Regardless of the cause, the first step in managing a patient with a cataract is to reduce and / or prevent cataract-induced intraocular inflammation, also called lens-induced uveitis.  With the formation of cataracts, lens proteins can be released into the anterior chamber.  Due to the antigenic nature of these proteins, inflammation can ensue.  This uveitis (if not properly managed) can lead to complications including secondary glaucoma, retinal detachment, corneal edema, posterior synechia (adhesions) and, ultimately, can prevent the dog from being considered a candidate for cataract surgery. 

  • Surgery

The only definitive treatment for cataracts is surgical removal.  In considering the pet for cataract surgery, assessment of retinal health is recommended for most patients to ensure they are good candidates for surgery.  This is accomplished by conducting two tests:

  • electroretinogram (ERG) which measures the electrical activity in the retina and evaluates the pet for concurrent retinal degeneration
  • ocular ultrasound to screen for retinal detachment and vitreous abnormalities 

There are a couple of different surgical techniques for achieving removal of the opaque lens.


This advanced technology uses high-speed ultrasound waves coupled with aspiration to break up the cataract and remove the lens material from the eye.  This technique generally allows for shorter surgery times, minimizes intraocular trauma and has higher post-operative success rates compared with other techniques.  In good surgical candidates, this technique approaches a 95 percent or greater success rate.

Extracapsular Lens Extraction

This procedure involves making a larger incision and applying a different technique for manually extracting the cataractous lens.  This technique is often employed when complications develop during phacoemulsification.  The success rate can be impacted by several different factors, but is generally around 80 to 85 percent.

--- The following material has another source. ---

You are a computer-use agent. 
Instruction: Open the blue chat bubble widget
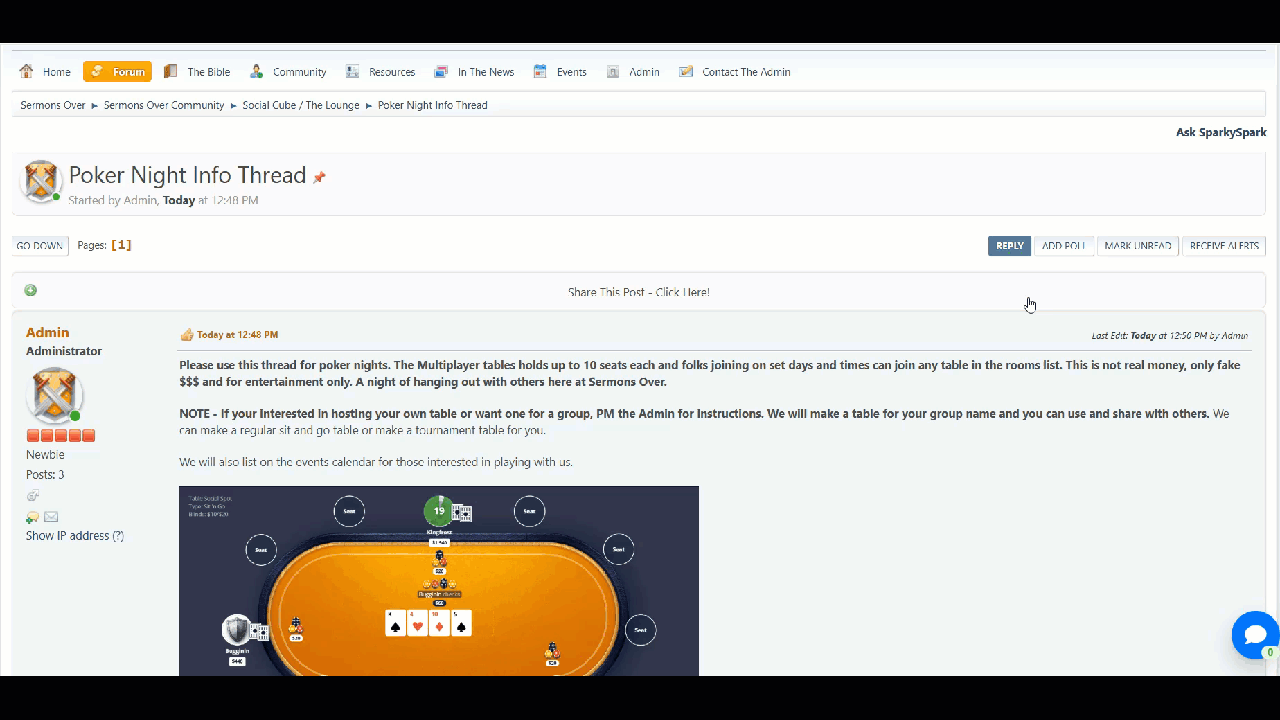click(1254, 635)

Intracapsular Lens Extraction 

This technique is used when instablility of the lens is encountered or when dislocation of the lens occurs due to breakage of lens zonules.  The greatest complication seen with this technique is the development of glaucoma or retinal detachment.


  • Lens Implant

After the cataract is removed, the vision in the pet is blurry (far-sighted) because the focusing power of they eye is lost without the lens.  To restore clear vision, an artificial lens can be implanted at the time of surgery.  This implant (intraocular lens) is inserted into the lens capsule (sac) that remains after the cataract is removed.  In instances where the sac is unhealthy or has been removed altogether (intracapsular technique), the lens implant can be sutured in place within the eye.  In some instances, the surgeon may elect not to implant an artificial lens.  Without a lens implant, and if the surgery is successful, the pet's vision is restored, however the impact of blurriness on the pet's function is variable.

Post-op care

Success of cataract surgery is highly dependent on the postoperative care provided to the pet.  A typical treatment plan after surgery includes administration of oral and topical eye medications to prevent infection and control intraocular pressure, inflammation and pain.  Use of an Elizabethan collar is recommended to prevent rubbing of the operated eye(s) and periodic recheck examinations are required to monitor healing.  


Cataracts are progressive and can lead to anterior uveitis, lens capsule rupture, glaucoma, retinal detachment, and blindness.  Early detection and intervention for patients with cataracts will significantly reduce complications and improve the final outcome.

Early surgical intervention has excellent success rates - 95 percent or greater.  The risks and potential complications increase with the chronicity and severity of the cataract.  Surgical intervention with long-standing hypermature cataracts can be unrewarding due to the increased risk of retinal detachment and glaucoma.